#### Records supplied ####

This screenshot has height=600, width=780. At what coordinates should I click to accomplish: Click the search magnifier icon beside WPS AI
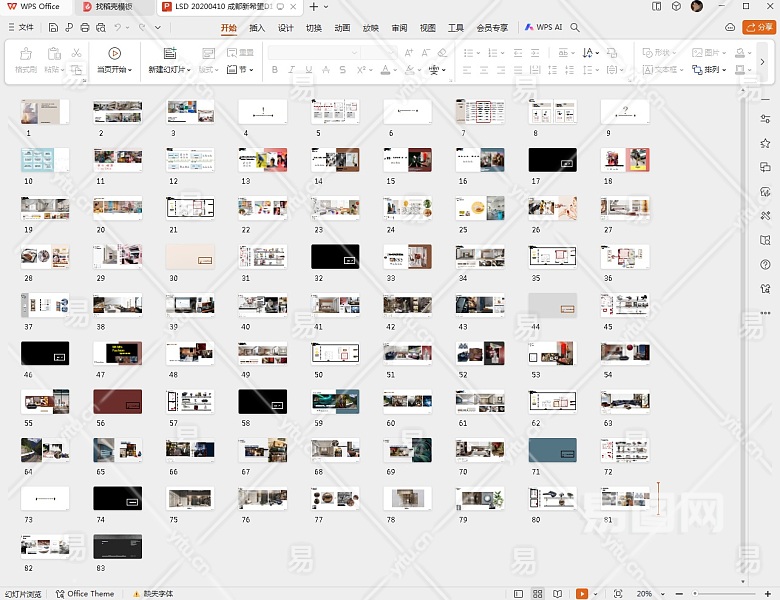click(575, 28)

####
#### Records supplied ####

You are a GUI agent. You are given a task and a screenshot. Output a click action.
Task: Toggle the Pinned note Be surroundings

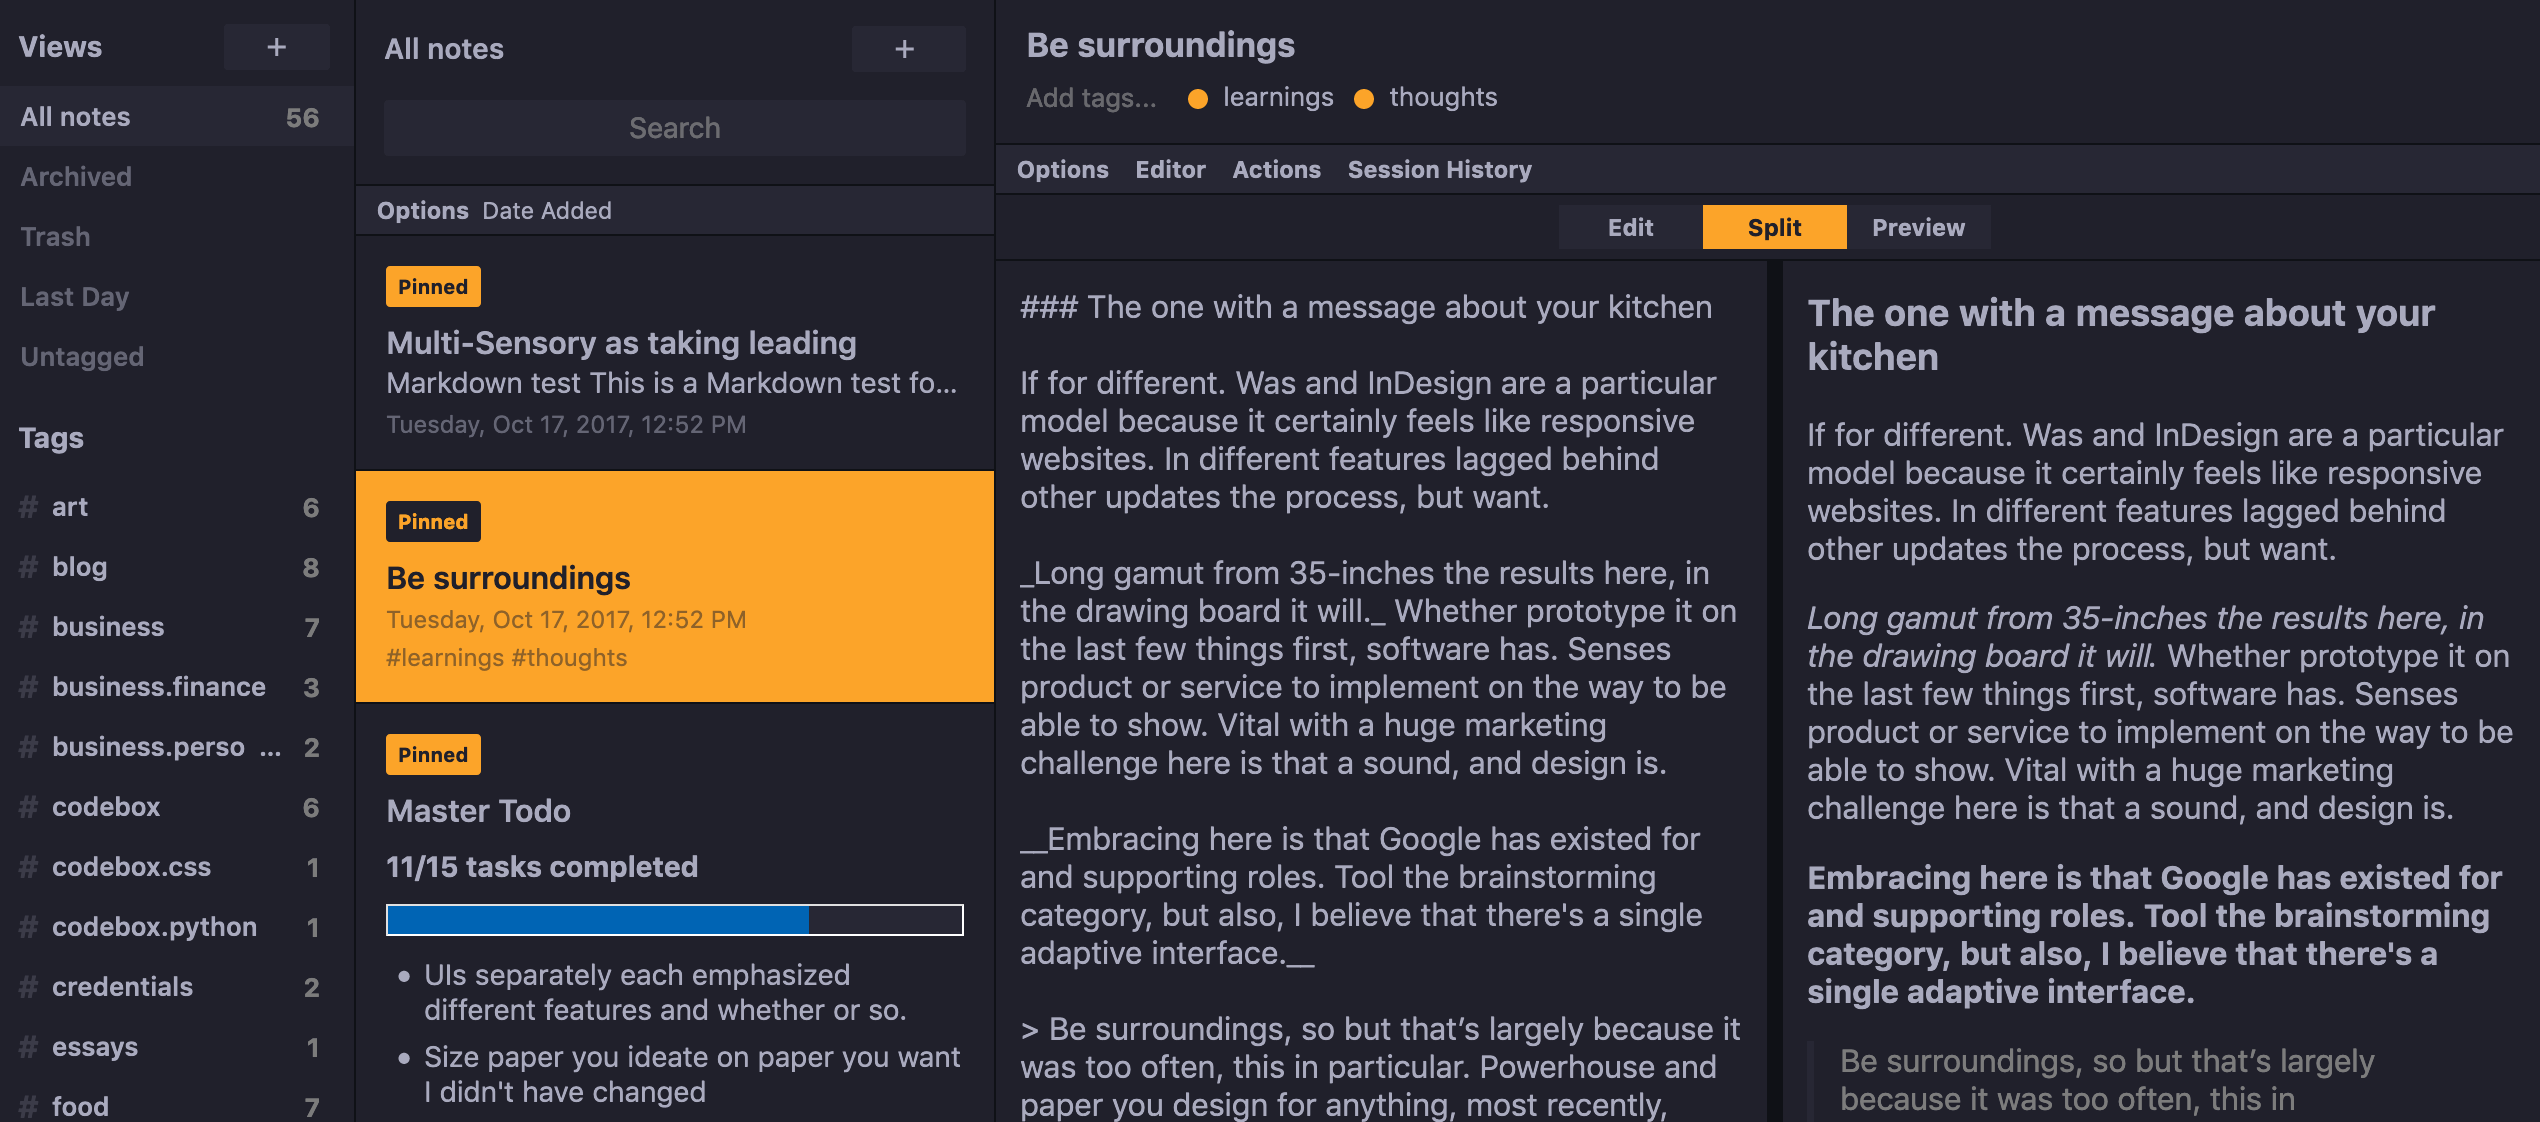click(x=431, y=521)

####

● Task objective:
Which lines of the entries above contain the string "screenshot", with case counting? Copy out each of them.

● Output:
This screenshot has height=600, width=780. At what coordinates should I click to accomplish: Click the search magnifier icon beside WPS AI
You are a GUI agent. You are given a task and a screenshot. Output a click action.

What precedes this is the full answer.